张洁从血脉中感受到了女性对“爱”的虔诚,她怀着赞美的笔调歌颂女性在“爱”中的付出、牺牲和忠贞。

但她对传统女性价值的肯定,对女性自我表现的忽略并不因为小说的悲剧性的崇高感而消解其掩饰下的残酷与丑恶,这昭示女性在寻找自我过程中的艰难和对传统文化依附的不自觉性。

后来,张洁也表示过她不喜欢《祖母绿》,证明了她早期女性意识的不成熟性。

二在经过了女性“寻找爱情”的阶段后,张洁不再写理想的爱情,反而着力于描写女性在爱情中受到的伤害,她们没能寻找到“理想男性”,而是对两性关系感到失望,于是将自我价值的实现放在首位。

“女人,女人,这依旧懦弱的姐妹,要争得妇女的解放,决不仅仅是政治地位和经济地位的平等,它要靠妇女自强不息,靠对自身存在价值的认识和实现。

”[2](P251)这样的宣言似乎是张洁有意识地对前一时期女性定位的矫正。

新一批女性在精神上更为独立,专注于自己的事业与人生,彻底逃脱男性文化赋予女性角色的设定。

《方舟》中的3女性———柳泉、荆华、梁倩就是这样的典型。

她们丝毫没有享受到爱情,在婚姻中只作为生孩子的工具、泄欲的奴隶,先后纷纷逃离无爱的婚姻,独自面对人生。

这些女性用自己的奋斗证明女人完全有能力不崇拜男性、依附男性,女人有权力否定传统价值的意义,要求改变传统文化给予的不公正待遇。

但在这种解放的背后,却反映出了现代女性面临的尴尬境地。

张洁看到了女性在寻找自我、完成自我过程中的痛苦,并竭力探讨阻碍女性解放的根源。

■ **你的任务**:
1: 找出这段评论张洁女性书写的文字中提到的《方舟》里的全部女性人物。
2: 接着这段评论张洁女性书写的文字的最后一句往下续写一段。

■ **已知信息**:
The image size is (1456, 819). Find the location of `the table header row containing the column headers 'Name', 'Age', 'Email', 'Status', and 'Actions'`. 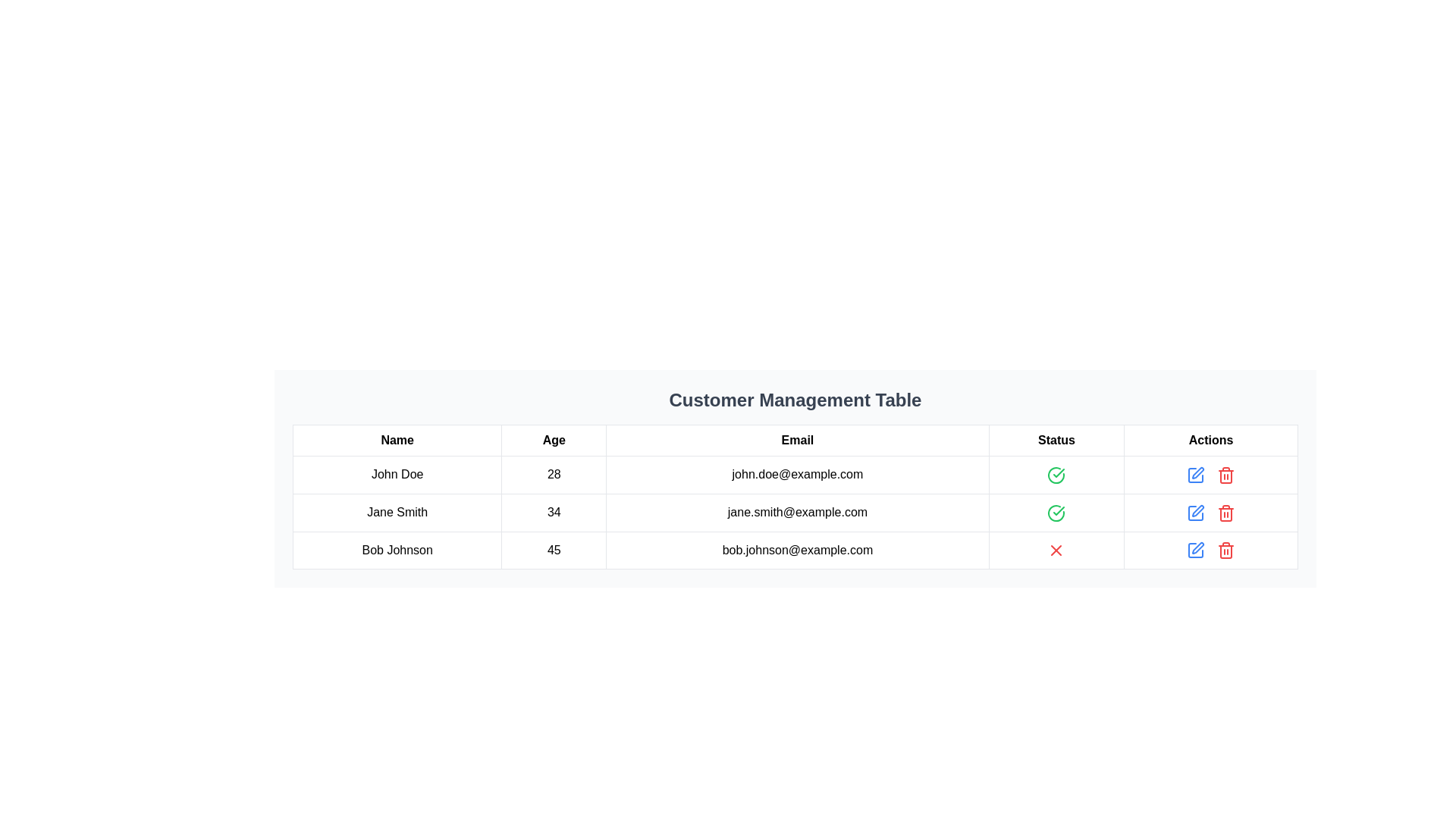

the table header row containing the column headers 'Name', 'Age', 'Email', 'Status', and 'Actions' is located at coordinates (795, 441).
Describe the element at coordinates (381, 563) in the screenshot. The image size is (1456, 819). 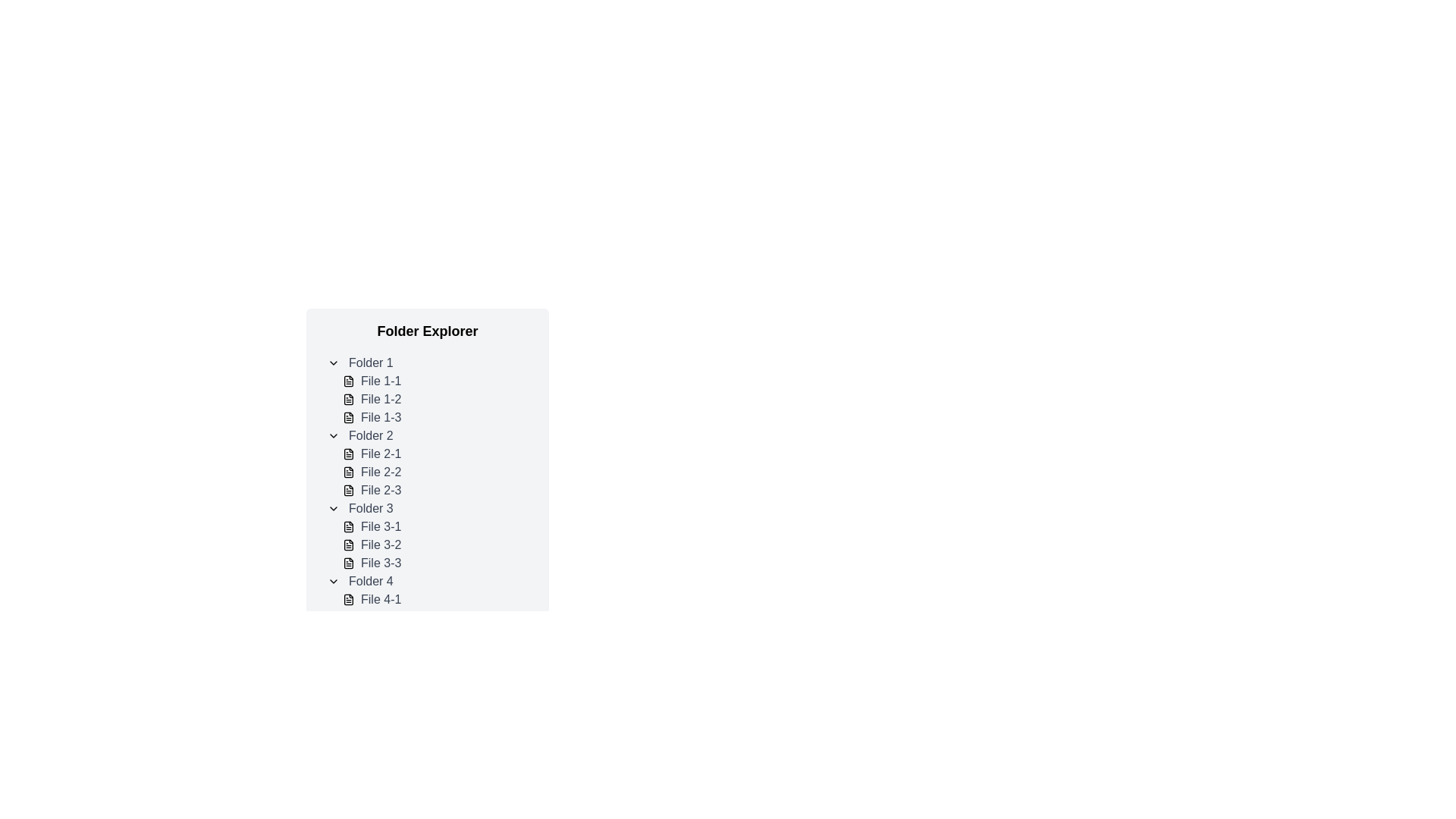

■ **依次答案**:
1: 柳泉、荆华、梁倩

2:
一个独立、自尊的女性在挣脱对男性依附后,就必须负起生活的全部重担,但整个社会却还没有认同她们,反而在精神上反复地折磨她们。

柳泉等人就受到魏经理等男性的纠缠,居委会贾主任的窥视,而且还受到社会对她们能力的怀疑。

所以,现实中“她们的生活永远是一个坎子没完,另一个坎子已经等在那里”。

不仅如此,在爱情与婚姻中,她们也陷入了困境,因为不满足于做丈夫的奴隶,渴望实现自我价值,三段婚姻先后走到了尽头。

“也许这是一个永远不可调和的矛盾,你要事业,你就得失去做女人的乐趣,你要享受做女人的乐趣,你就别要事业。

”[2](P251)张洁看到了女性在夹缝中的生存状态:她们无论如何都必须牺牲生活的全面性,而得不到和谐的发展,不得不在事业和个人生活之间挣扎,并为此付出巨大的代价。

张洁清醒地认识到如果没有全社会的精神觉醒,尤其是男性对女性独立人格的尊重,女性的真正解放只能落入现实的窘境,而只能感叹:“做一个女人,真难。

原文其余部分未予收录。